Problem requirements
Word for word, set down the records and skip each picture.

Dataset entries
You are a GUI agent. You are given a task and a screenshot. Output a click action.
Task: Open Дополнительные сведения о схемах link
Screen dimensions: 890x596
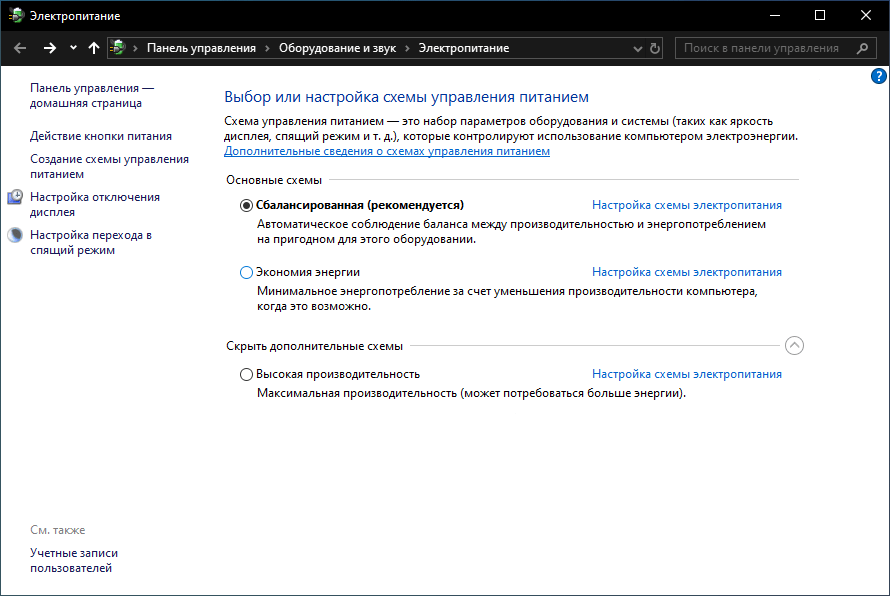[x=386, y=152]
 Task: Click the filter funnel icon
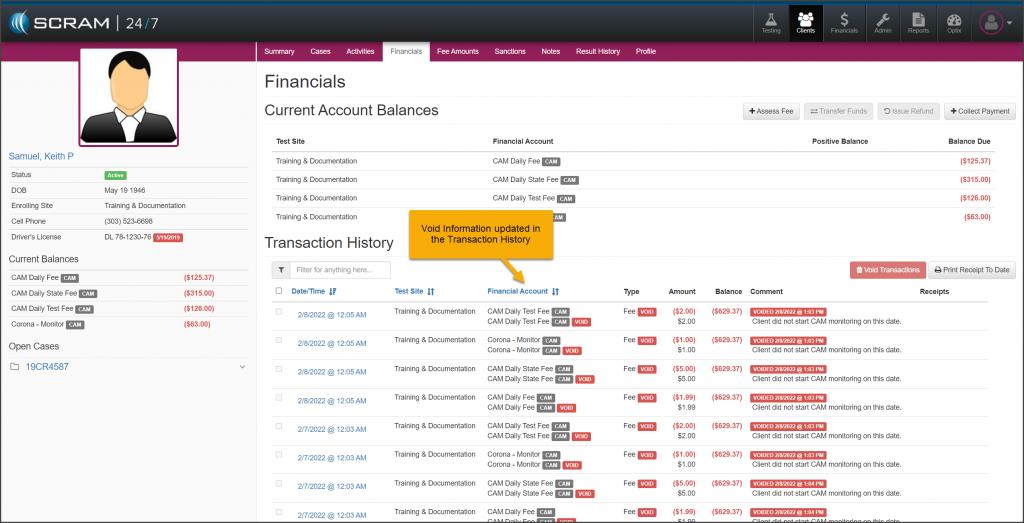point(280,270)
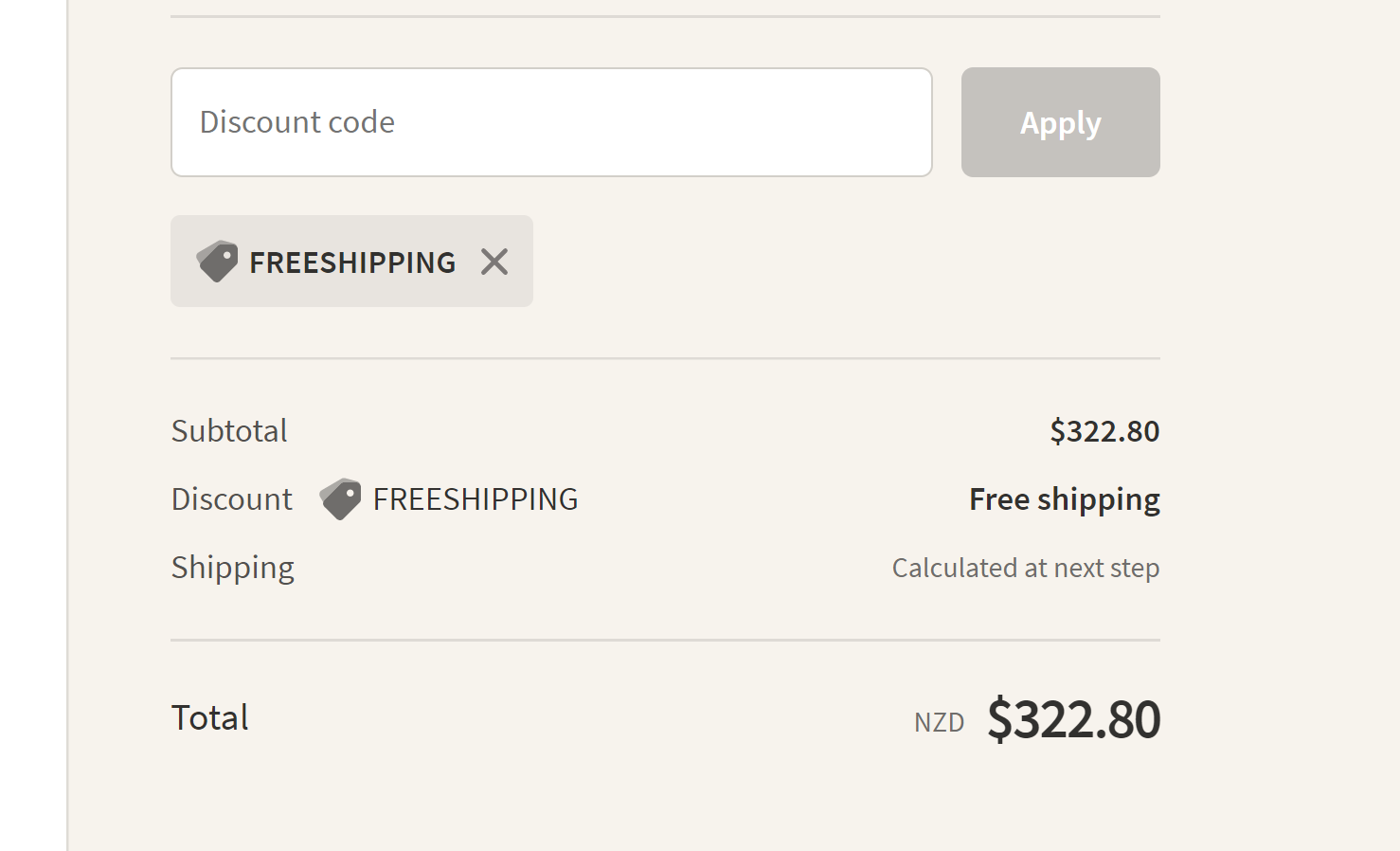Click the FREESHIPPING label inside the chip
The image size is (1400, 851).
[350, 263]
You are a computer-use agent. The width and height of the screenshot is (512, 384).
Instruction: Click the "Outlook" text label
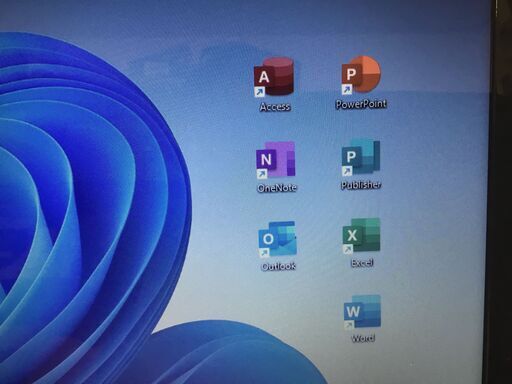278,266
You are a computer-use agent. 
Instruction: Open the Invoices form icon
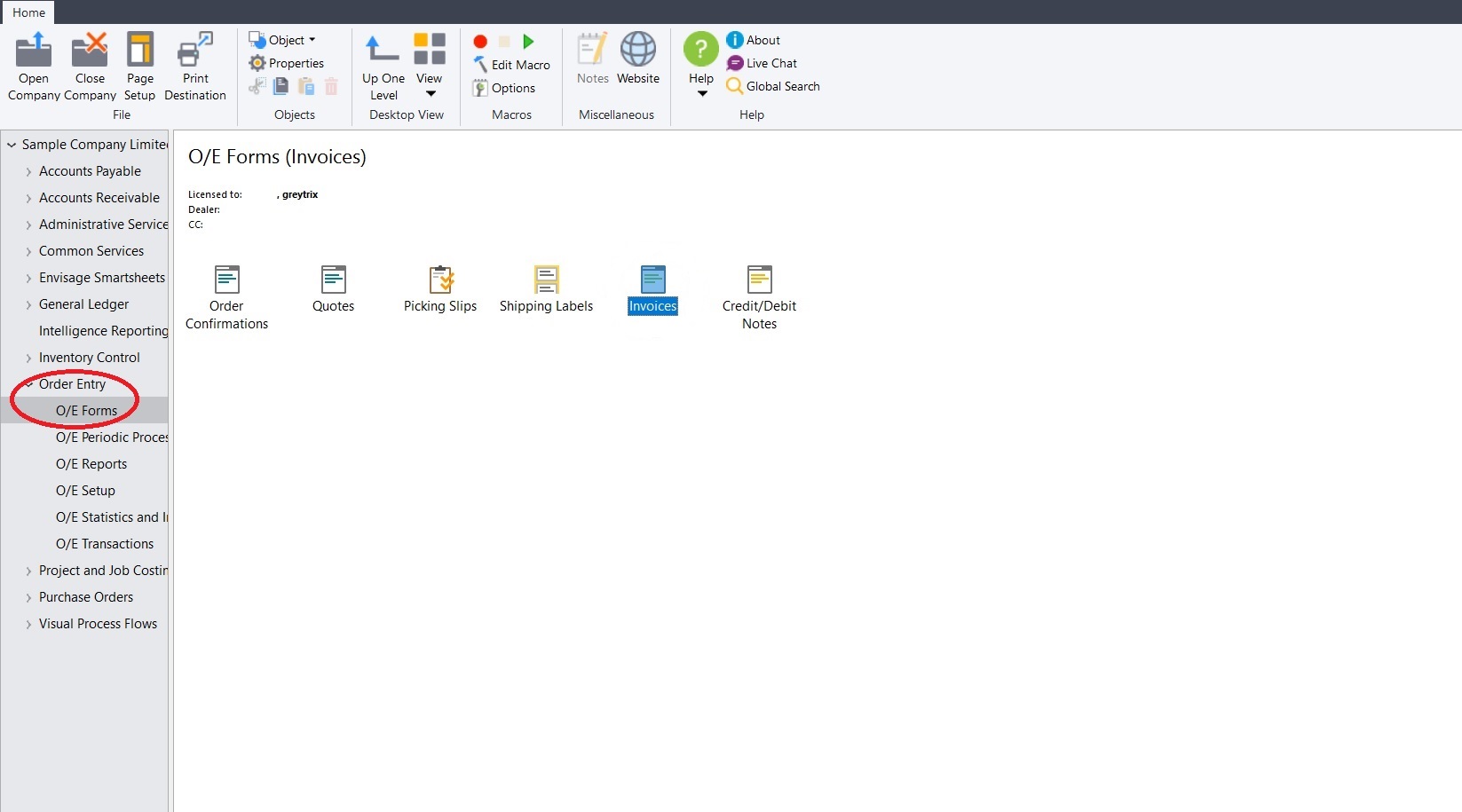point(652,280)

Expected output
You are a GUI agent. You are given a task and a screenshot. Output a click action.
Task: Open Дополнительные сведения о схемах link
Screen dimensions: 890x596
[x=386, y=152]
 Task: Click the filter funnel icon
point(280,270)
Click the FREESHIPPING label inside the chip
The image size is (1400, 851).
[350, 263]
You are a computer-use agent. The width and height of the screenshot is (512, 384).
Instruction: Click the "Outlook" text label
278,266
You are a computer-use agent. 
Instruction: Open the Invoices form icon
point(652,280)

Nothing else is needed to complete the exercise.